# [PASSAGE FOURNI]

• • • • • • •

« L’Afrique est le moteur de la croissance mondiale », déclare Serge Ekué, président de la BOAD, la Banque ouest-africaine de développement. Malgré les coups d’État des quatre dernières années, le grand banquier béninois reste très optimiste quant à l’économie ouest-africaine. Mais doit-il emprunter à des taux d’intérêt plus élevés ? Et est-il déçu du manque de solidarité internationale, notamment depuis la COP29 sur le climat ? En ligne depuis Lomé, où se trouve le siège de la BOAD, la Banque de développement des pays de l’UEMOA, Serge Ekué, qui préside également le Club international de financement du développement, IDFC, le club des 27 banques publiques de développement, répond aux questions de Christophe Boisbouvier.

• • • • • • •

Entrées pour localiser du texte et des éléments:
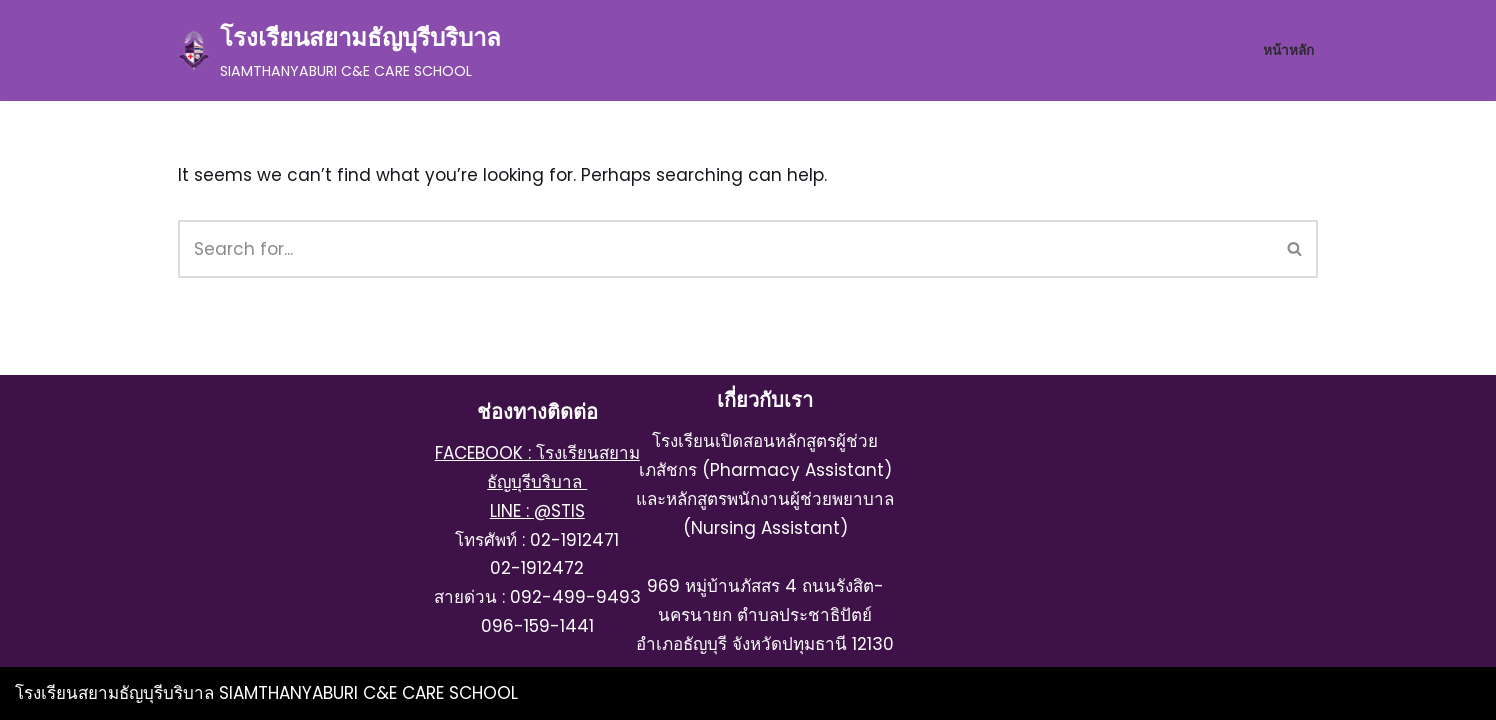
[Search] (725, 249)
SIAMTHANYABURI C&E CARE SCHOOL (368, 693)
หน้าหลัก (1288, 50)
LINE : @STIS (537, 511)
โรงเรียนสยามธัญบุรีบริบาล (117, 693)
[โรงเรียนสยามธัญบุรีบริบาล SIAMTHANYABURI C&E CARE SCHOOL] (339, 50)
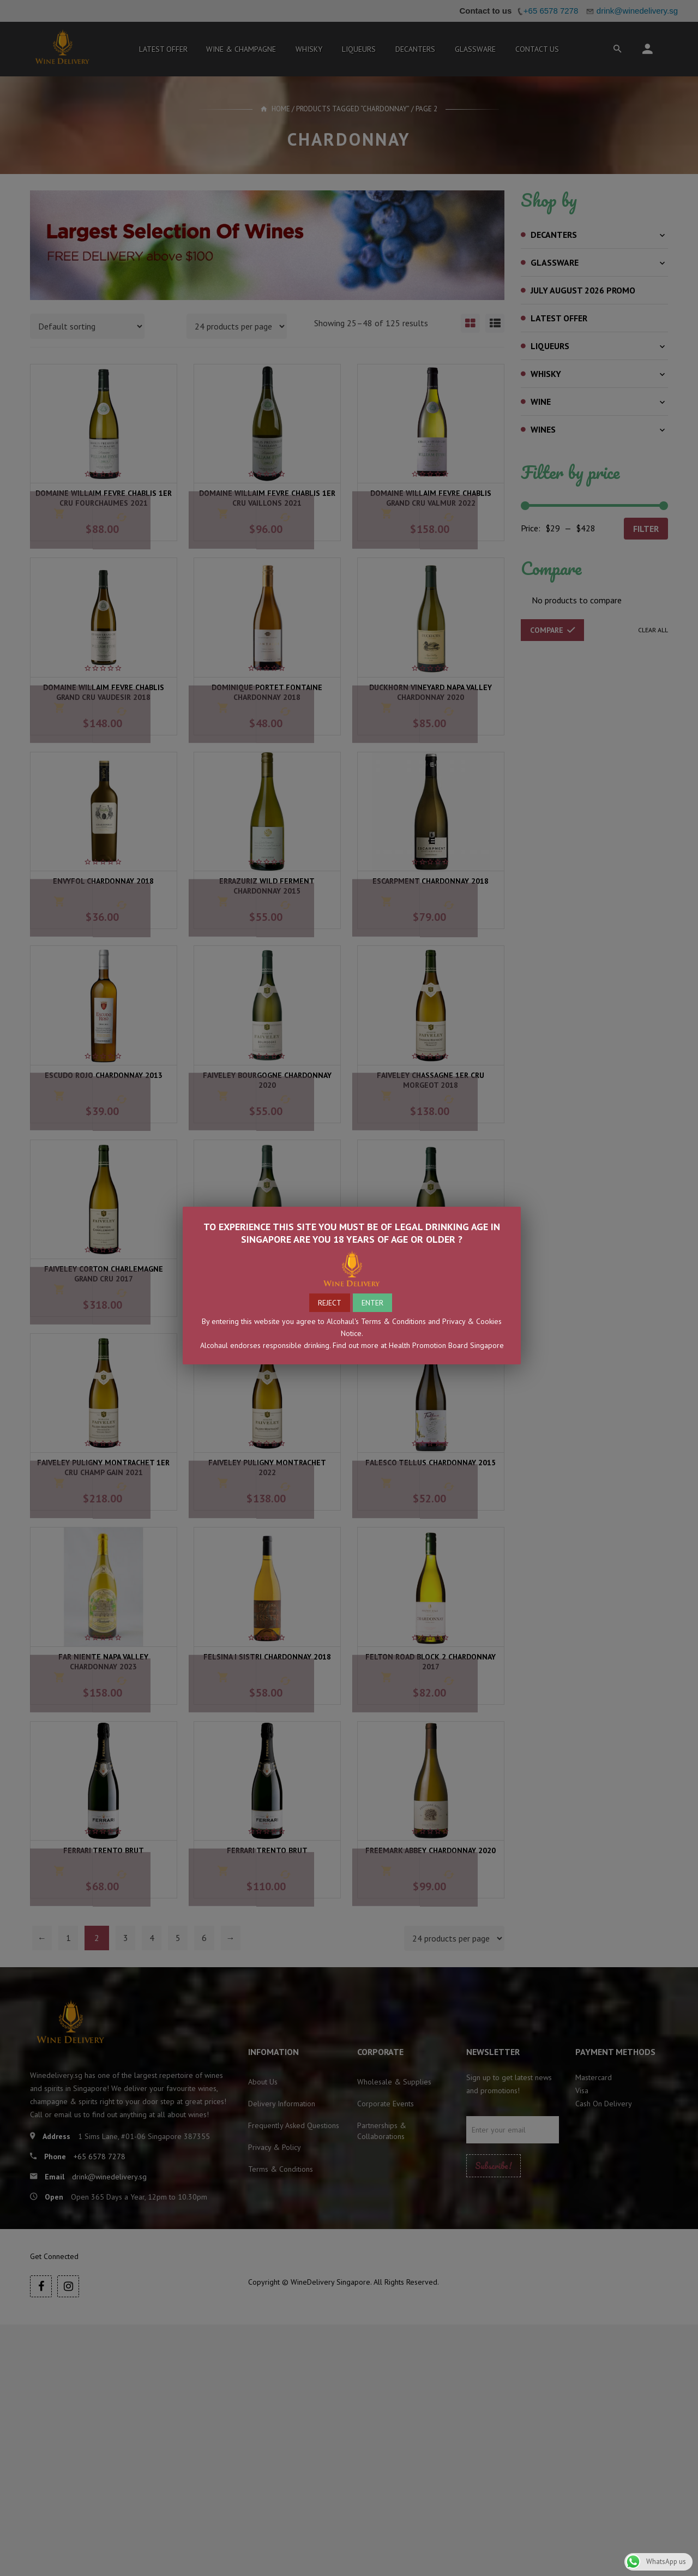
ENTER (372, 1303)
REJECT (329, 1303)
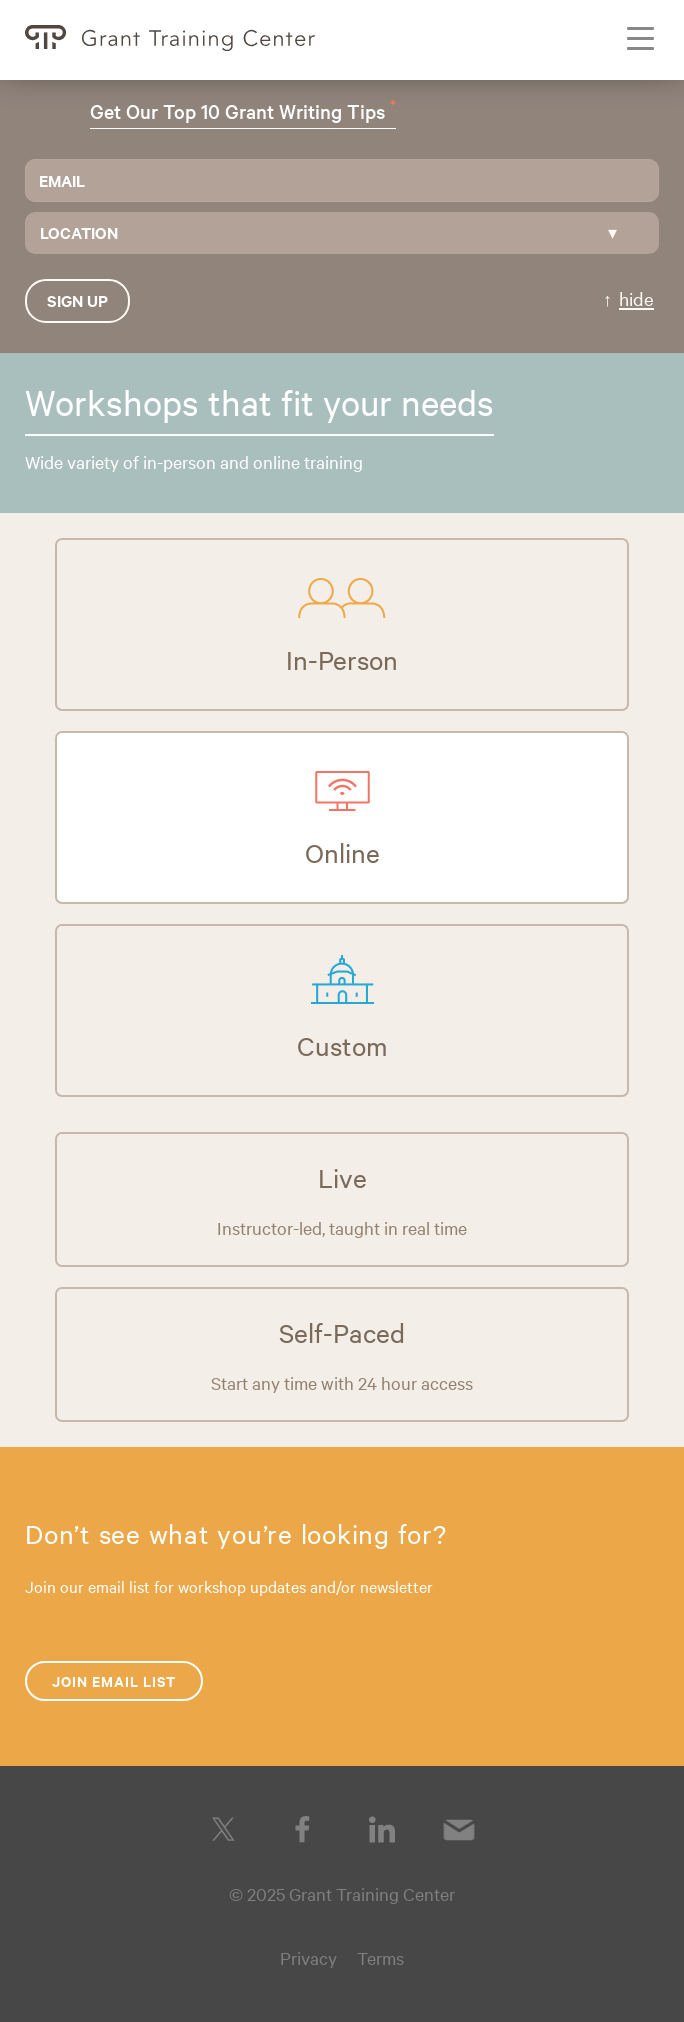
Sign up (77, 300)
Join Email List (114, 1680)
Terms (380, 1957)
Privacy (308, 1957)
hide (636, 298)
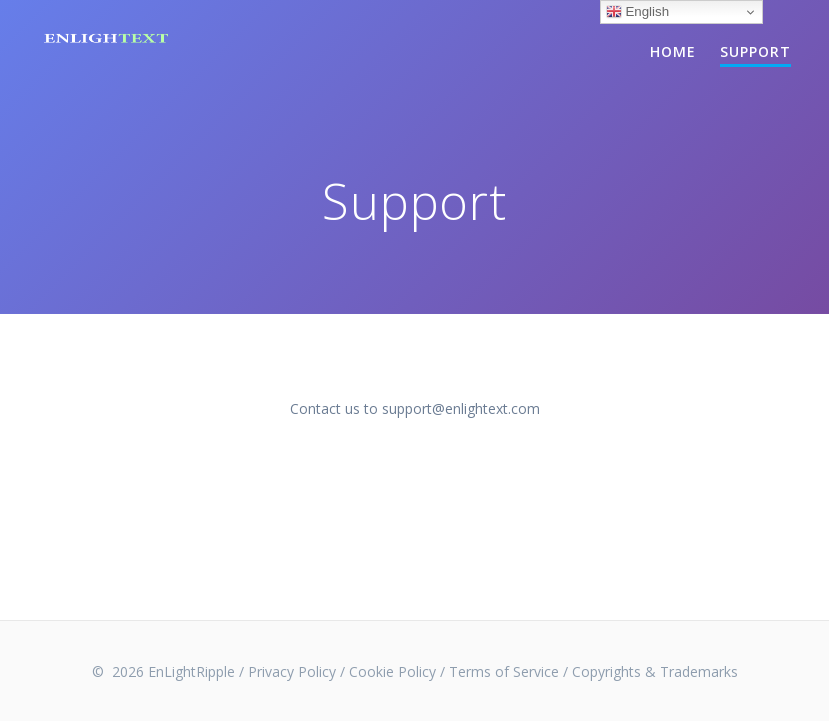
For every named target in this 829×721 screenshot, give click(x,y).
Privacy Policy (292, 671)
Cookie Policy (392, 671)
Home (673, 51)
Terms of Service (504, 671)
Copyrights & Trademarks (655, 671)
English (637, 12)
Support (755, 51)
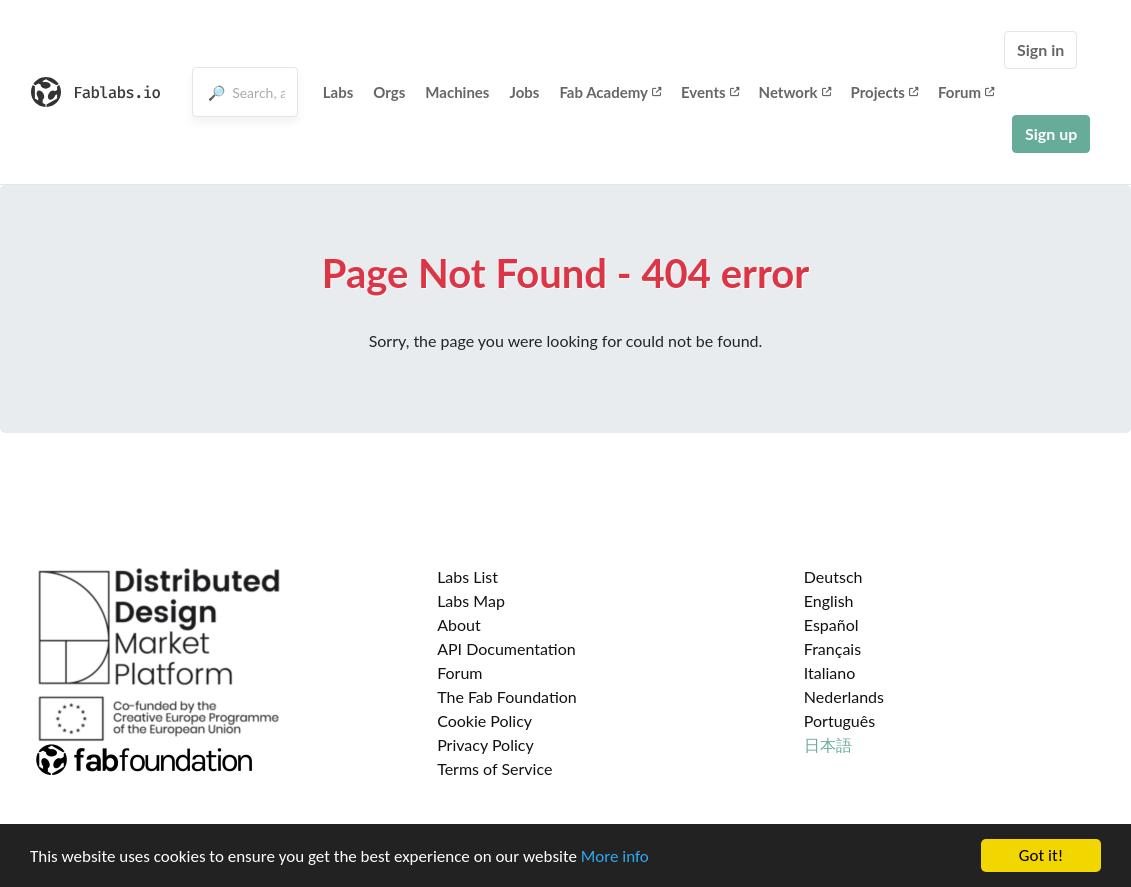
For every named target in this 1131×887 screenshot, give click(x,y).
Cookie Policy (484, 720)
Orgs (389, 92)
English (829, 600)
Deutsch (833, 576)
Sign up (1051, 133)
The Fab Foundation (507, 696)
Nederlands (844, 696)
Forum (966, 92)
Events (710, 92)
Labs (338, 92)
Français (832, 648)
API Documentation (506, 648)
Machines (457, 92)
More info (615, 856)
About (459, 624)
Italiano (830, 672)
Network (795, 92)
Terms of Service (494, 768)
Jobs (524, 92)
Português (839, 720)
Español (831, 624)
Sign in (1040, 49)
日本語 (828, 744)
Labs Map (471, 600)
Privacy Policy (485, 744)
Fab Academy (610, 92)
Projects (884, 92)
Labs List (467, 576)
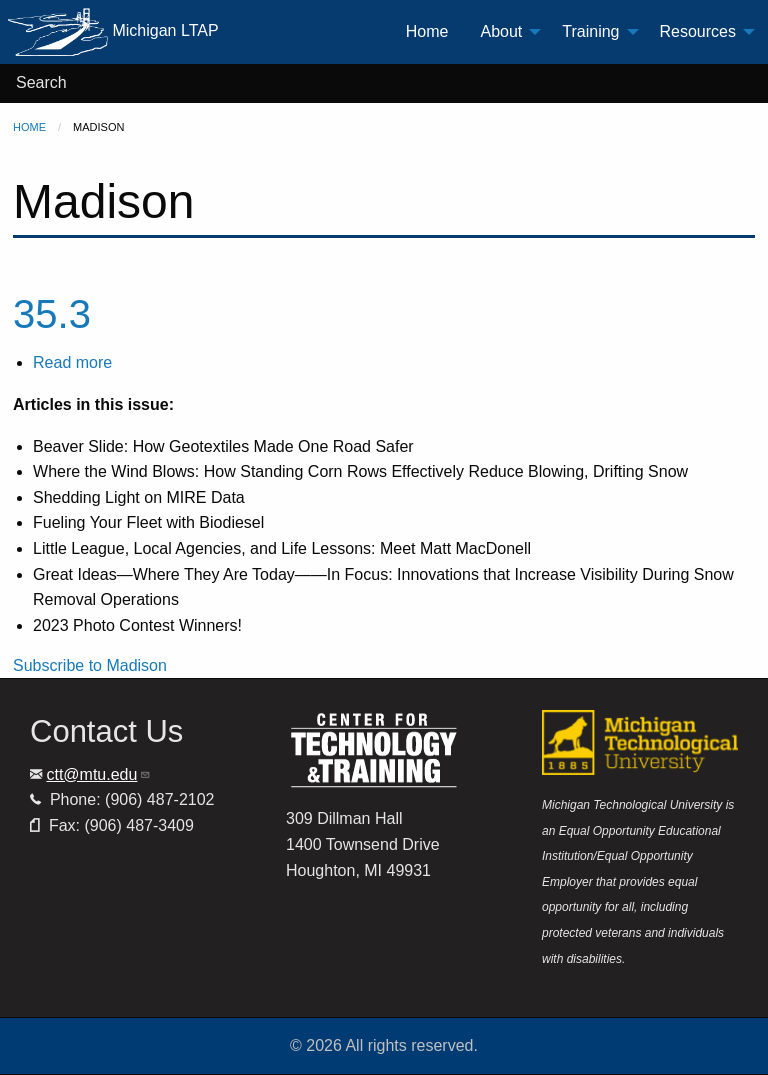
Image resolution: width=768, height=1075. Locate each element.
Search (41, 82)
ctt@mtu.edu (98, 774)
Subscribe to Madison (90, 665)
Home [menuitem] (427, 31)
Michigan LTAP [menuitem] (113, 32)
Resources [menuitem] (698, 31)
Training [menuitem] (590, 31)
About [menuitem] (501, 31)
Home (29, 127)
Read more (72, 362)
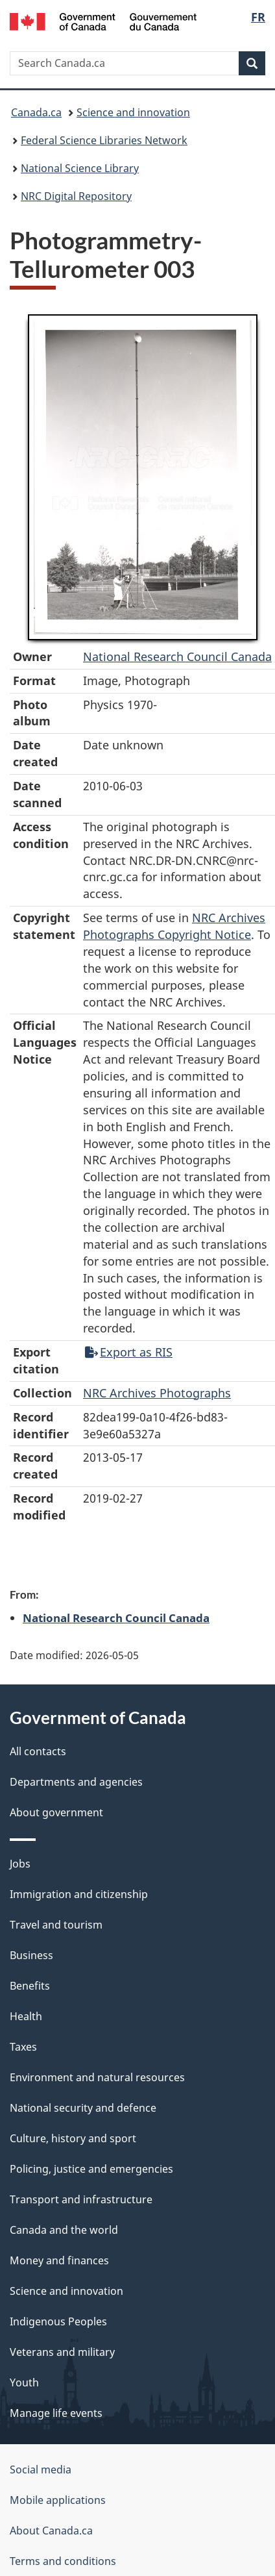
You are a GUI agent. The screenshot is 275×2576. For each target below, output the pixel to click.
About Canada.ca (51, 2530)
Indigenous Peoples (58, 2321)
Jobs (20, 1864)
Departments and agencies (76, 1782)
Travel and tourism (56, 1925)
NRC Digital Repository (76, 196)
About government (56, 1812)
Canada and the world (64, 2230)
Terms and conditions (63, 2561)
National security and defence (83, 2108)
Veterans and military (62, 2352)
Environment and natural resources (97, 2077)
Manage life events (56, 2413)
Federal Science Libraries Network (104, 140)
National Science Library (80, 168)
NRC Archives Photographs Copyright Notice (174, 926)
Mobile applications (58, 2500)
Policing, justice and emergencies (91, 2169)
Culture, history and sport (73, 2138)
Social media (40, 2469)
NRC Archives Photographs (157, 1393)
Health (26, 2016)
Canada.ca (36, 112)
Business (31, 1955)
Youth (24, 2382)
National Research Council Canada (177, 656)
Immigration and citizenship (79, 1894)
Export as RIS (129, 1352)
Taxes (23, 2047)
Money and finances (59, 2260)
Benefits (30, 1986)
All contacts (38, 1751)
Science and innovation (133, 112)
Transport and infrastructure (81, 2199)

• • • • • • •

# [ÉNONCÉ ÉCRIT 1]
Selon le passage fourni, dans quelle ville se trouve le siège de la BOAD ?
# [ÉNONCÉ ÉCRIT 2]
Réécris les entrées depuis la ligne contenant « Taxes (23, 2047) » jusqu'à la fin des entrées, en remplaçant « Benefits » par « Social benefits » sans rien modifier d'autre.

# [RÉPONSE FINALE 1]
À Lomé.

# [RÉPONSE FINALE 2]
Taxes (23, 2047)
Money and finances (59, 2260)
Social benefits (30, 1986)
All contacts (38, 1751)
Science and innovation (133, 112)
Transport and infrastructure (81, 2199)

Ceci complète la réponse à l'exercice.